● **Input data**:

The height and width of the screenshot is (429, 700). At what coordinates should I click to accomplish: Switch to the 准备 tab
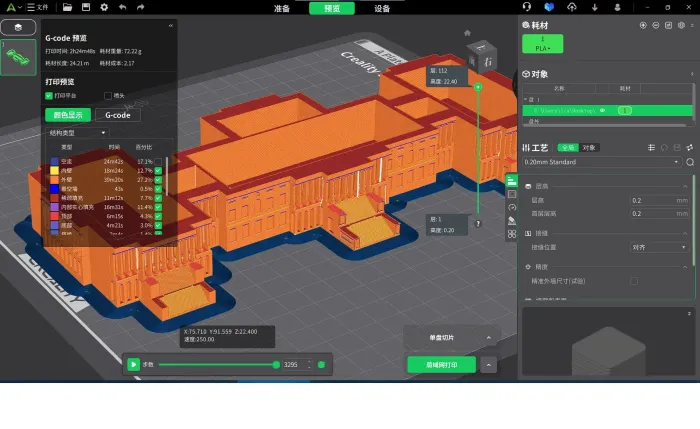tap(282, 8)
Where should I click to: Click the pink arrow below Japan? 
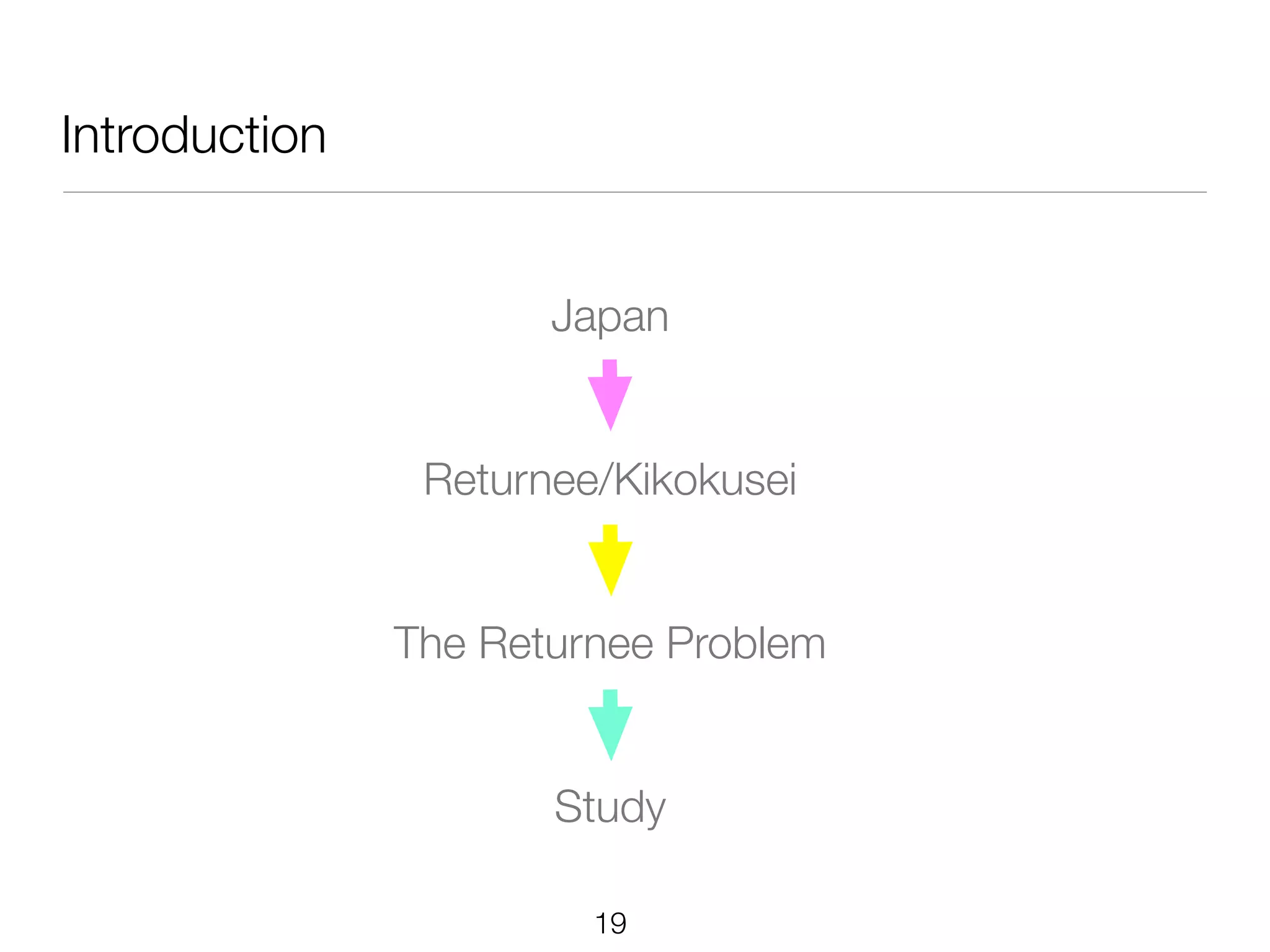(x=610, y=395)
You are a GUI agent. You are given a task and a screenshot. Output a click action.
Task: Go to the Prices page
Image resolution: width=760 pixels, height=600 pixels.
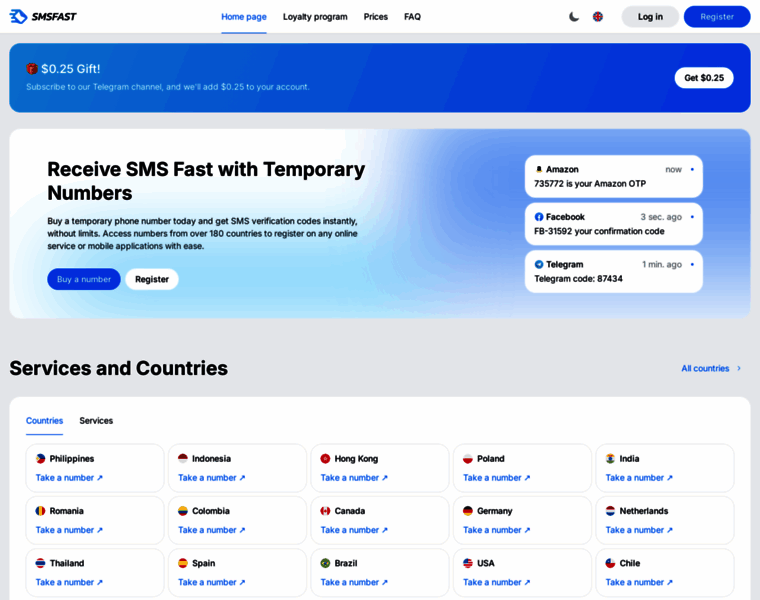376,16
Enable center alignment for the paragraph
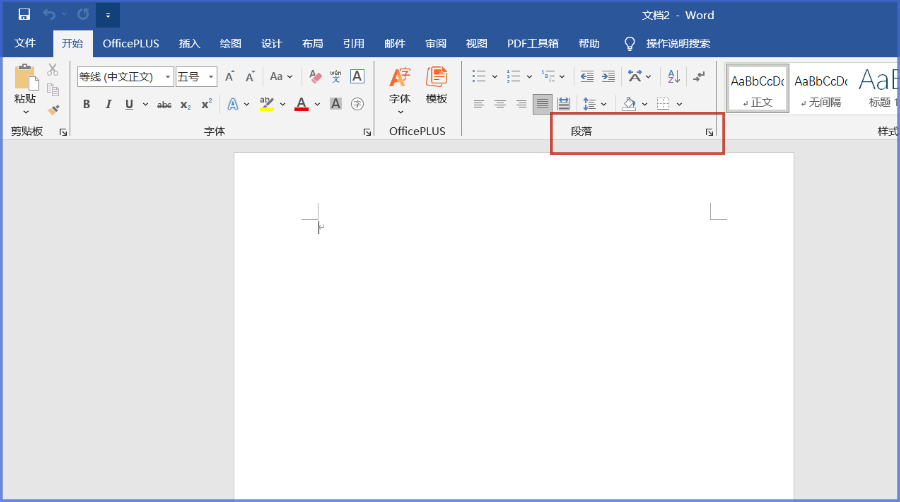This screenshot has height=502, width=900. click(x=500, y=104)
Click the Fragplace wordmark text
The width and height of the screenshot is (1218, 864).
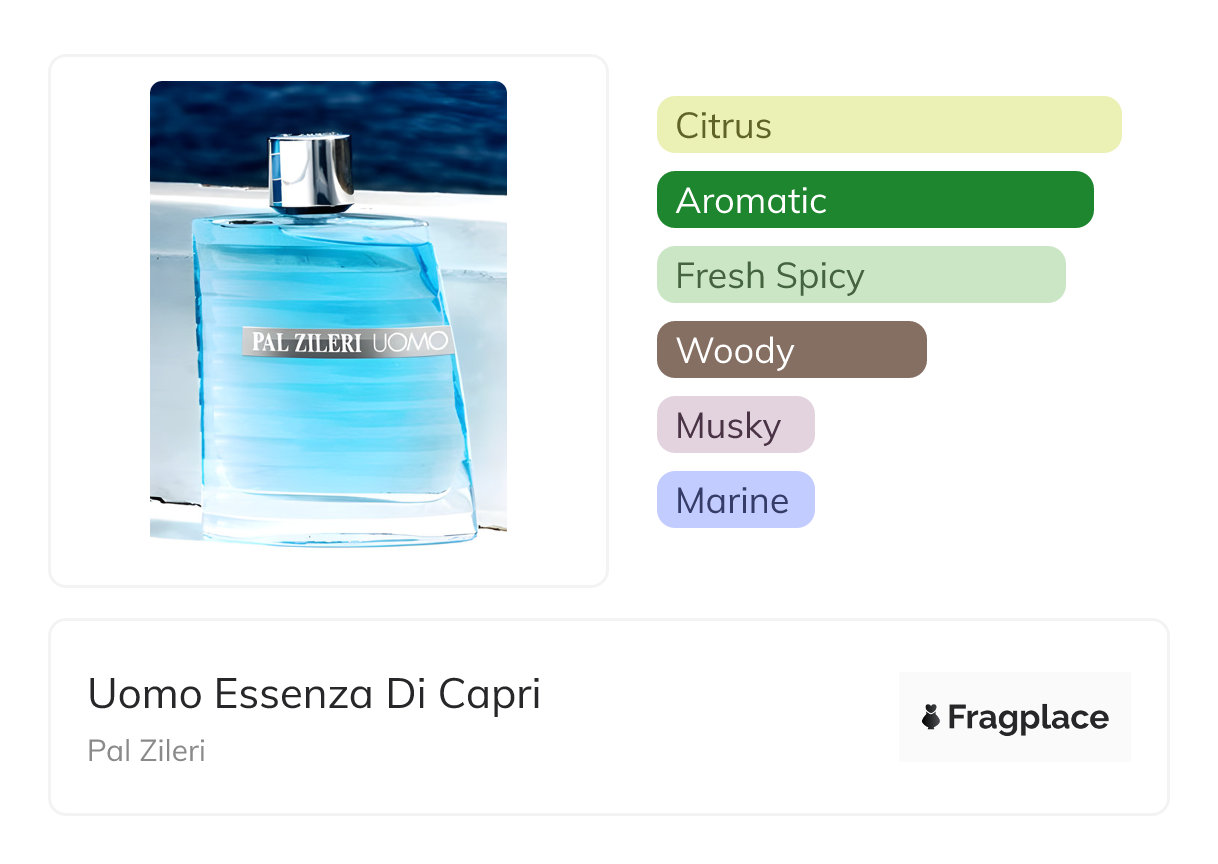coord(1028,717)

● **Action item**:
In full and without any pictures, print the listing above exactly.

● **Response for this exercise**:
The height and width of the screenshot is (429, 700). At what coordinates should I click to accomplish: Switch to the 准备 tab
tap(282, 8)
Where should I click to: Click the pink arrow below Japan? 
(x=610, y=395)
You are a GUI agent. You are given a task and a screenshot. Output a click action.
Task: Go to the Prices page
Image resolution: width=760 pixels, height=600 pixels.
376,16
Enable center alignment for the paragraph
This screenshot has height=502, width=900. click(x=500, y=104)
Click the Fragplace wordmark text
The width and height of the screenshot is (1218, 864).
coord(1028,717)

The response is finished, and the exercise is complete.